What you should do: Repeat the entries shown below with every word and mark intact.
(Supplied data begins)
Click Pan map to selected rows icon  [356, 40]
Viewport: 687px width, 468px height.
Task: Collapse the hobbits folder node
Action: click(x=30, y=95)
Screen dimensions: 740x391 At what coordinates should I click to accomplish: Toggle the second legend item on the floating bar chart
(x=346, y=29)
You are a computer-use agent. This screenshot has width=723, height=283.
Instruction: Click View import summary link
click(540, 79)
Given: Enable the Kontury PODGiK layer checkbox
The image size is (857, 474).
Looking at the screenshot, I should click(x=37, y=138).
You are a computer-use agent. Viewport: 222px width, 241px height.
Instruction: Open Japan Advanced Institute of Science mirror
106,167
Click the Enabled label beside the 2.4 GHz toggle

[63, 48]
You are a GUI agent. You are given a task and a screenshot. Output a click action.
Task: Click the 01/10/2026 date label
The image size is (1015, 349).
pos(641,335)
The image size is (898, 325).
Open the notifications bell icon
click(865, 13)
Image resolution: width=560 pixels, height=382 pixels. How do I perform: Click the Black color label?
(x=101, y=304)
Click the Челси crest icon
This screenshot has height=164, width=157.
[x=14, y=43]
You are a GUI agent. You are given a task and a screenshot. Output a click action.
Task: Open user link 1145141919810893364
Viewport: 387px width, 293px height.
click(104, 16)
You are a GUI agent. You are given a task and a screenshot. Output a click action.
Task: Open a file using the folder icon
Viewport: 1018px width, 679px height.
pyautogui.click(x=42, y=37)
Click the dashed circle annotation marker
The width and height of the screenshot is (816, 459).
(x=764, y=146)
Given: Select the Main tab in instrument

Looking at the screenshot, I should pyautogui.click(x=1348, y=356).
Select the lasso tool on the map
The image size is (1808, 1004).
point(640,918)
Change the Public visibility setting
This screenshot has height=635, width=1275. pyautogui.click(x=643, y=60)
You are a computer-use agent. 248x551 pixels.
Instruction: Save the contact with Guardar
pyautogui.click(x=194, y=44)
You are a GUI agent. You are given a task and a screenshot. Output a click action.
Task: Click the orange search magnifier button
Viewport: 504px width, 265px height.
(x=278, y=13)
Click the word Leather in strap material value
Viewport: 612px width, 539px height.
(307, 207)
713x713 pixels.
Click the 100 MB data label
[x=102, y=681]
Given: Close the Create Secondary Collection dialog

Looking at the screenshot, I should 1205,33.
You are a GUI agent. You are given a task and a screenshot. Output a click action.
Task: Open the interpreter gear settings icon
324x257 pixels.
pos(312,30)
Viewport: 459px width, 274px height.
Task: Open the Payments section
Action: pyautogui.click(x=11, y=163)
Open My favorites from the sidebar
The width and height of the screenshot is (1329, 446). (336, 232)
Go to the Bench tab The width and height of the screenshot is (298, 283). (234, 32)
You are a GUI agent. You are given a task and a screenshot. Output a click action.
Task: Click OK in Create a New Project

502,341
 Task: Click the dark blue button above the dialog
(Supplied data ends)
Solution below:
Click Pan map to selected rows icon  [356, 40]
Viewport: 687px width, 468px height.
Task: Collapse the hobbits folder node
Action: click(x=30, y=95)
Screen dimensions: 740x391 At what coordinates should I click to accomplish: Toggle the second legend item on the floating bar chart
(x=346, y=29)
You are a computer-use agent. This screenshot has width=723, height=283.
Instruction: Click View import summary link
click(540, 79)
Given: Enable the Kontury PODGiK layer checkbox
The image size is (857, 474).
Looking at the screenshot, I should click(x=37, y=138).
You are a computer-use agent. Viewport: 222px width, 241px height.
Instruction: Open Japan Advanced Institute of Science mirror
106,167
Click the Enabled label beside the 2.4 GHz toggle

[63, 48]
You are a GUI agent. You are given a task and a screenshot. Output a click action.
Task: Click the 01/10/2026 date label
The image size is (1015, 349).
pos(641,335)
The image size is (898, 325).
Open the notifications bell icon
click(865, 13)
Image resolution: width=560 pixels, height=382 pixels. How do I perform: Click the Black color label?
(x=101, y=304)
Click the Челси crest icon
This screenshot has height=164, width=157.
[x=14, y=43]
You are a GUI agent. You are given a task and a screenshot. Output a click action.
Task: Open user link 1145141919810893364
Viewport: 387px width, 293px height.
click(104, 16)
You are a GUI agent. You are given a task and a screenshot. Output a click action.
Task: Open a file using the folder icon
Viewport: 1018px width, 679px height.
pyautogui.click(x=42, y=37)
Click the dashed circle annotation marker
The width and height of the screenshot is (816, 459).
(x=764, y=146)
Given: Select the Main tab in instrument

Looking at the screenshot, I should pyautogui.click(x=1348, y=356).
Select the lasso tool on the map
The image size is (1808, 1004).
point(640,918)
Change the Public visibility setting
This screenshot has height=635, width=1275. pyautogui.click(x=643, y=60)
You are a computer-use agent. 248x551 pixels.
Instruction: Save the contact with Guardar
pyautogui.click(x=194, y=44)
You are a GUI agent. You are given a task and a screenshot. Output a click action.
Task: Click the orange search magnifier button
Viewport: 504px width, 265px height.
(x=278, y=13)
Click the word Leather in strap material value
Viewport: 612px width, 539px height.
(307, 207)
713x713 pixels.
Click the 100 MB data label
[x=102, y=681]
Given: Close the Create Secondary Collection dialog

Looking at the screenshot, I should 1205,33.
You are a GUI agent. You are given a task and a screenshot. Output a click action.
Task: Open the interpreter gear settings icon
324x257 pixels.
pos(312,30)
Viewport: 459px width, 274px height.
Task: Open the Payments section
Action: pyautogui.click(x=11, y=163)
Open My favorites from the sidebar
The width and height of the screenshot is (1329, 446). (336, 232)
Go to the Bench tab The width and height of the screenshot is (298, 283). (234, 32)
You are a GUI agent. You are given a task and a screenshot. Output a click action.
Task: Click OK in Create a New Project

502,341
 Task: Click the dark blue button above the dialog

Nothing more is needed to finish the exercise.